準備を万全に事を動かしたかったのに・・。

「悪意や、嫉妬は人を盲目にさせ、こちらの意図に反して勝手に動くから厄介だ。」

苛立たしげに、一枚の写真を投げつけた。

瑠維、遥、怜、晶が笑顔で映った写真が床へとゆっくり落ちていく。

瑠維の嫉妬心を煽り、疑心暗鬼になってかきまぜようと思ったが・・。

そして、「あいつ」に、そんな求心力があるはずもないか。

「どうしましょうか、社長?」

「明日の帝都ホテルの招待状は、こちらに届いておりますが・・・。」

一通の白い封筒が冷たい銀色に輝く盆の上に載せられていた。

「山科聖人か・・。

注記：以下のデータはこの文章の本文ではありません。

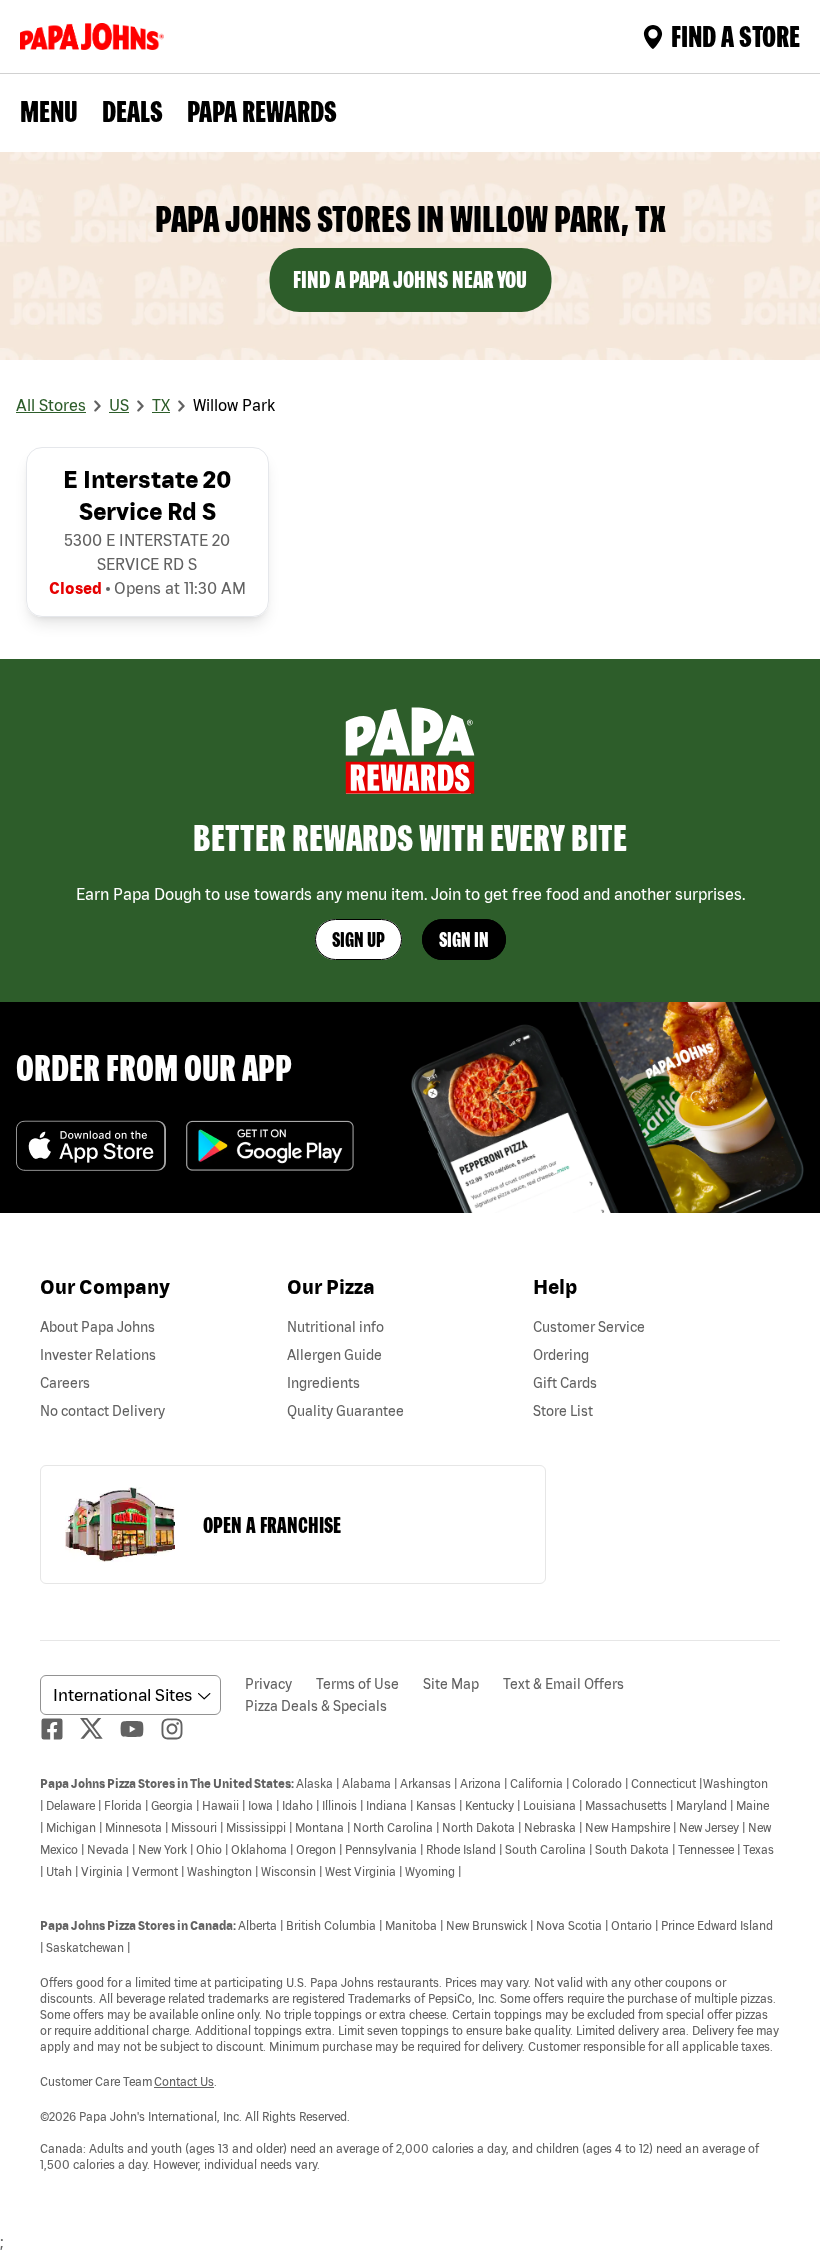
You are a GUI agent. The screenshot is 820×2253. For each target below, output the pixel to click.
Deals (132, 111)
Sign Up (358, 939)
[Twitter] (100, 1728)
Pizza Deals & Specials (316, 1706)
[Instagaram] (180, 1729)
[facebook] (60, 1729)
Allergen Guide (334, 1355)
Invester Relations (98, 1355)
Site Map (451, 1684)
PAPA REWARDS (262, 111)
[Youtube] (140, 1729)
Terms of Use (357, 1684)
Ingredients (323, 1383)
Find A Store (735, 36)
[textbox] (410, 1973)
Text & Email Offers (563, 1684)
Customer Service (589, 1327)
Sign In (464, 939)
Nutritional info (335, 1327)
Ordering (561, 1355)
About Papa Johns (97, 1327)
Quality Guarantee (345, 1411)
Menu (49, 111)
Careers (65, 1383)
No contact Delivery (102, 1411)
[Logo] (96, 36)
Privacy (268, 1684)
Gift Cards (565, 1383)
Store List (563, 1411)
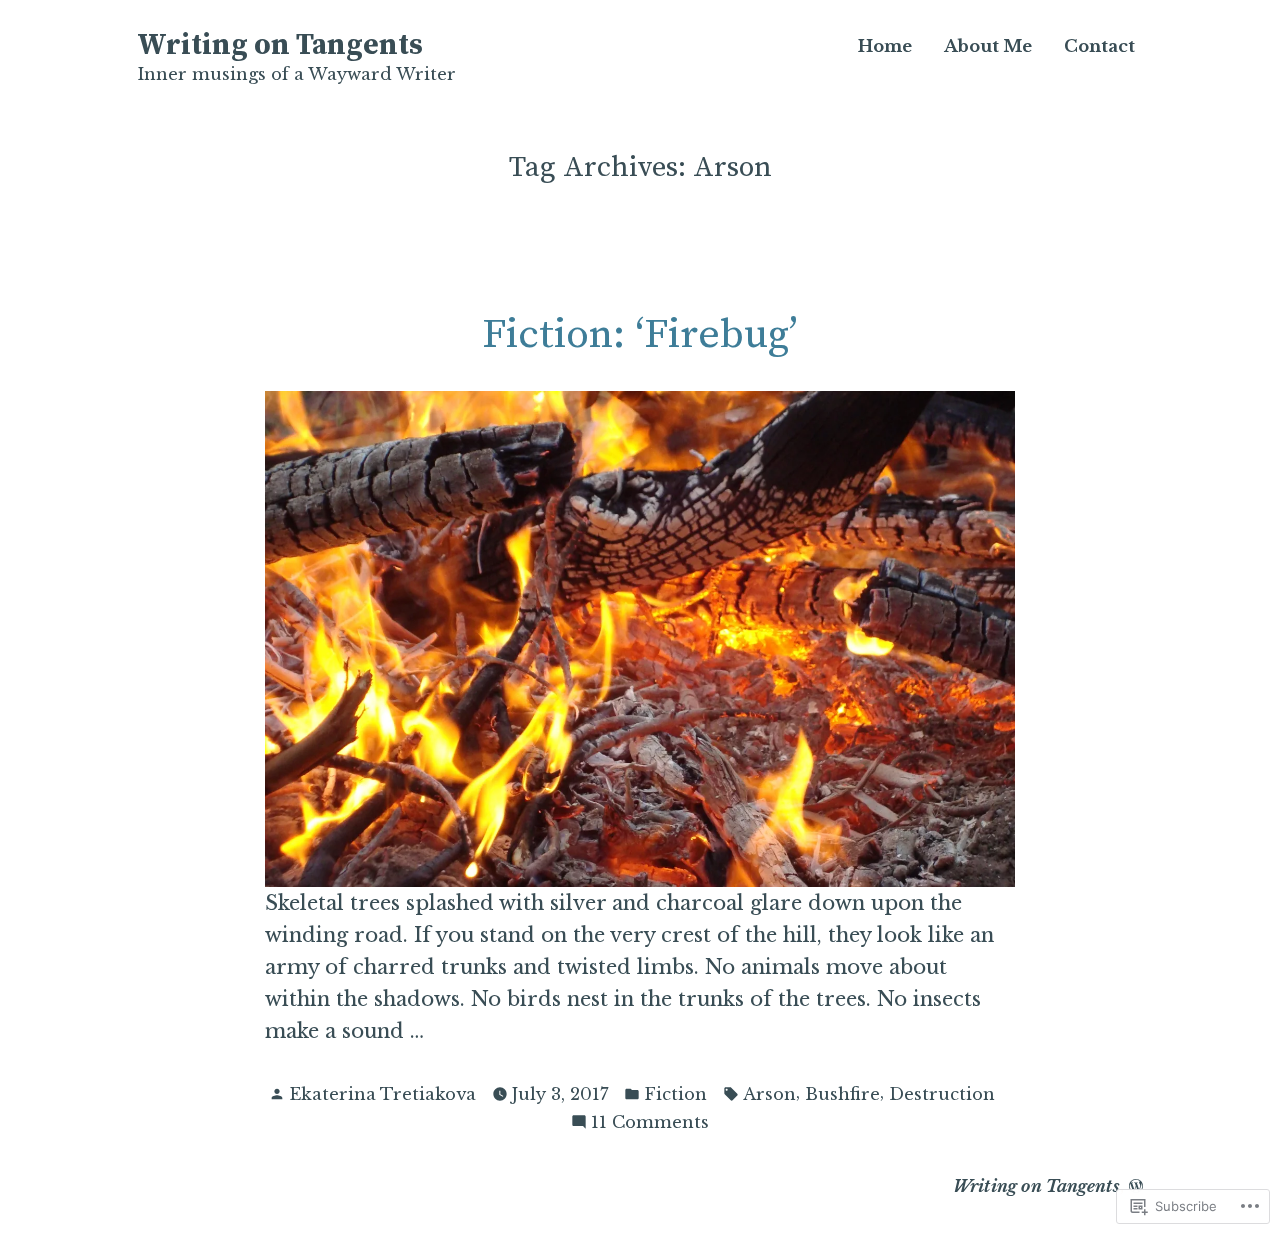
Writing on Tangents (280, 46)
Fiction (675, 1094)
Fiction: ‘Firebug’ (640, 335)
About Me (988, 46)
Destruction (942, 1094)
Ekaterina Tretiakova (382, 1094)
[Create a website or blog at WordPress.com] (1136, 1186)
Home (885, 46)
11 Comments (650, 1123)
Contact (1099, 46)
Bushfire (842, 1094)
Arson (769, 1094)
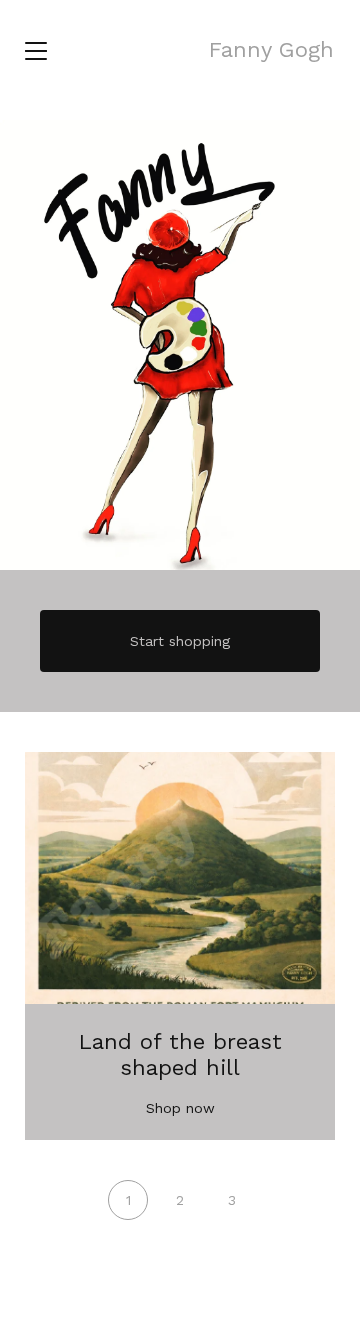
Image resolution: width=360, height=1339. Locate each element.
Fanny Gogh (271, 49)
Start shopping (180, 641)
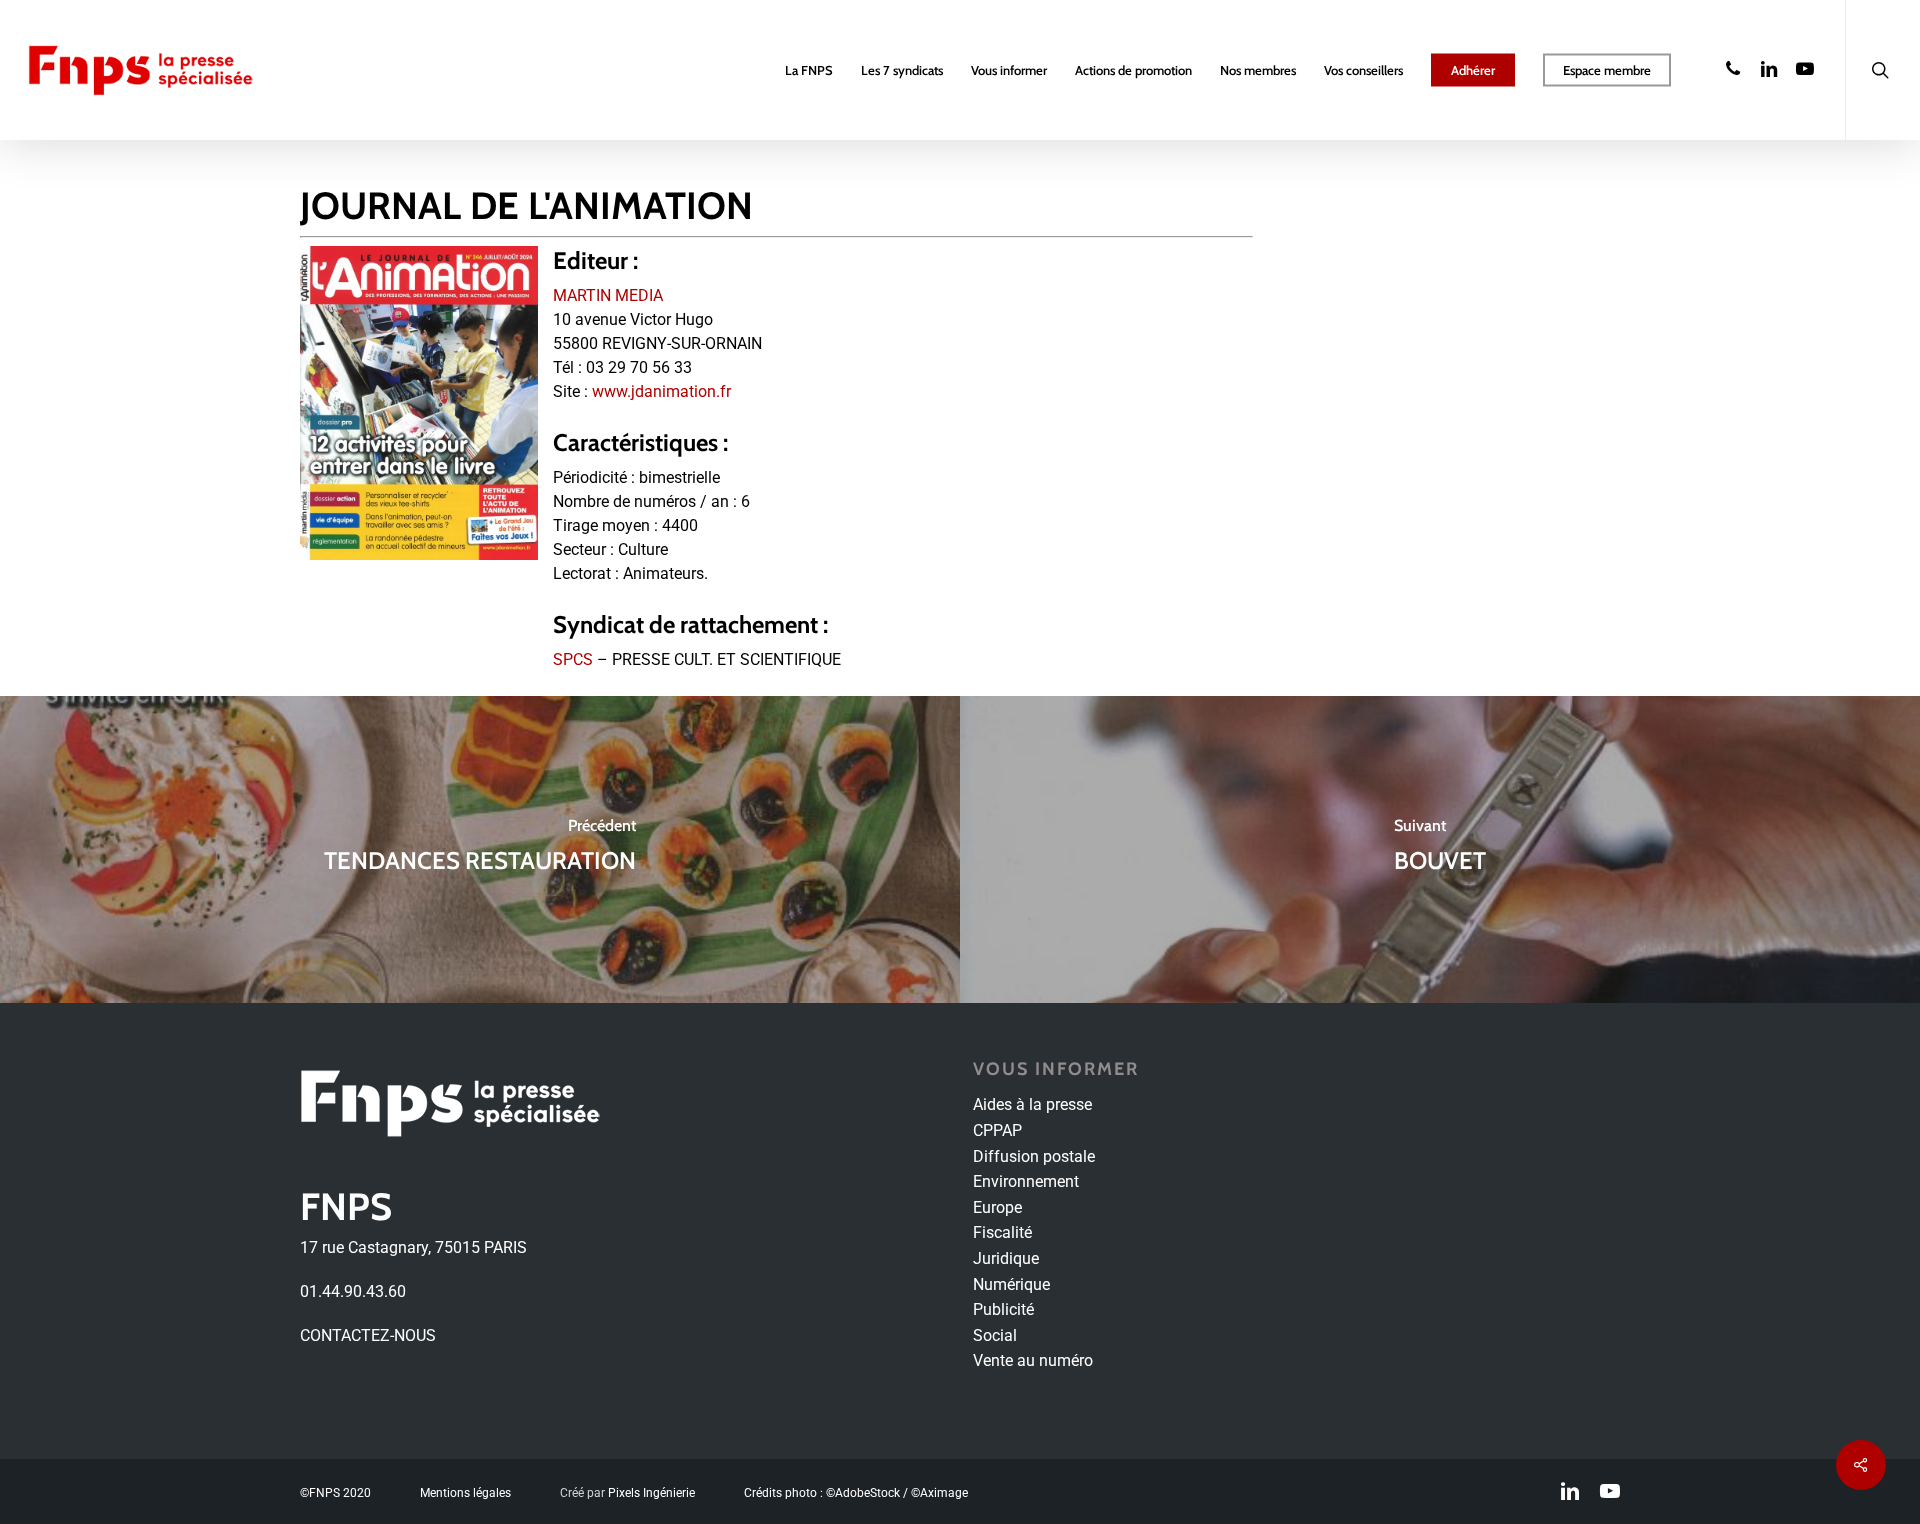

」

自分の偉大な父の悪事を世の中に晒して、
断罪を求めた恐ろしい息子。

父の野性的な外見とは異なる息子・・。

母親似の中性的で、色素の薄く美貌の好青年だった。

・・山科は、協力相手でもあり、脅威でもあった。

マスコミや、警察権力にも君臨していた絶対君主をあっさり失脚させた二条慧と山科聖人・・。

森丘 晶があちらの手の内にある事を知った時には、
流石に焦ったが・・・。

まだこちらにも切れるカードはある。

聖人の父親のように、過去を全て暴かれ断罪されるなんて真っ平御免だ!!


「そうだな・・。
大勢の招待客の中に紛れられる。
・・明日が最後の接触のチャンスだ。」

大都会のネオンの明かりは赤く光っていた。

薄暗い宵闇を怪しく照らしていた。